The result was enthralling, engrossing and unfailingly musical, with Paul Murphy finding just the right tempos throughout and adjusting the balance finely, even in the opening work, the first of the teenaged Mozart’s so-called ‘Salzburg Symphonies’: so often, these days, we hear the opening descending top line at the expense of the inner parts – but here, the total richness of the composer’s subtly woven musical tapestry was displayed for all to hear, as natural as the very air we breathe. If one regretted a formal decision not to observe the repeats of both halves of the first movement it was only that one would have liked to hear this music once more; but further revelations were to come in the exposition of the finale – here was, in those first four bars, a ‘new’ sound, surely more ‘authentic’ than the vibrato-less obsessions of the musica antiqua brigade, and certainly more human-sounding.

Elgar’s rarely-heard Elegy was given as to the manner born, and leader Richard Friedman blossomed in the solo line of Hamilton Harty’s transcription of the Londonderry Air for solo violin, strings and harp. Puccini’s Crisantemi (Chrysanthemums), a piece of arch-romantic texturalisation, was composed for string quartet, so the double-basses were literally absent (leaving the orchestra beforehand and returning afterwards); they were needed for Peter Warlock’s Capriol Suite – a minor English masterpiece if ever there was one – which was really well played, to wholly delightful and winning effect.

Finally, one of the major masterpieces for string orchestra – Tchaikovsky’s Serenade. This received the most impressive performance of the evening, the players now free to express themselves over longer paragraphs, to refine their phrasing in more extended thematic writing, more evolving harmonic bases and more genuinely symphonic composition – the result being (to quote one of John Boyden’s fondly-remembered phrases) – as close to “classical truth” as we are ever likely to get.

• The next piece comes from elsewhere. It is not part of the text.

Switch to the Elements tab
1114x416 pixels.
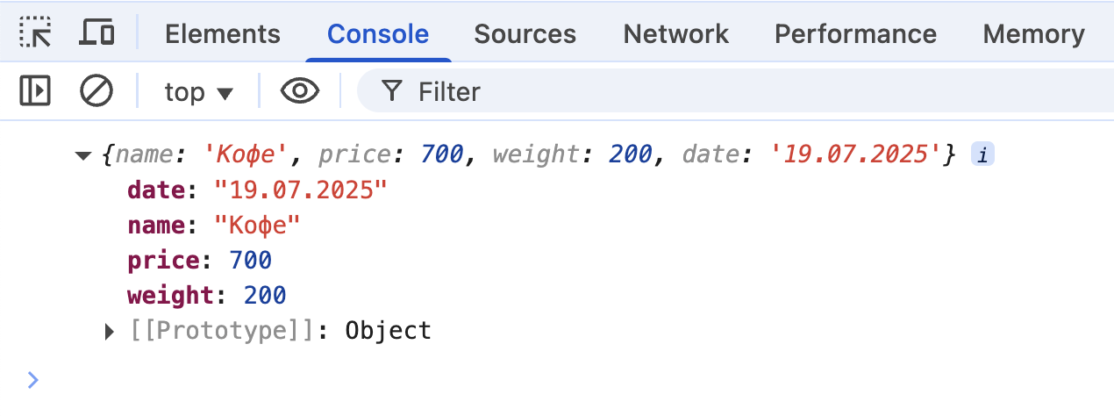tap(222, 34)
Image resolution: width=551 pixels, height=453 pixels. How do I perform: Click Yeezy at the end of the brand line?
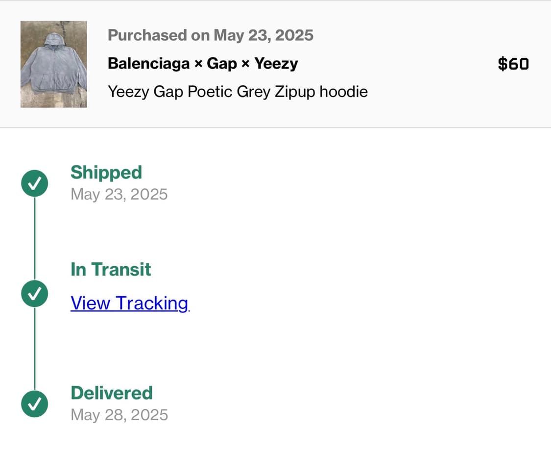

The great man himself spoke briefly, after an introduction from the Orchestra’s Chairman, Richard Redmile, and a heartfelt tribute from Boyden’s son Matthew (biographer of Richard Strauss, among other accomplishments); for such music-making as we heard, our thanks and best wishes to the ‘onlie begetter’ are expressed with redoubled emphasis.An unpublicised musical tribute to the man himself – the ‘Cavatina’ from Beethoven’s Opus 130 String Quartet – ended the first half, played with genuine feeling and warmth.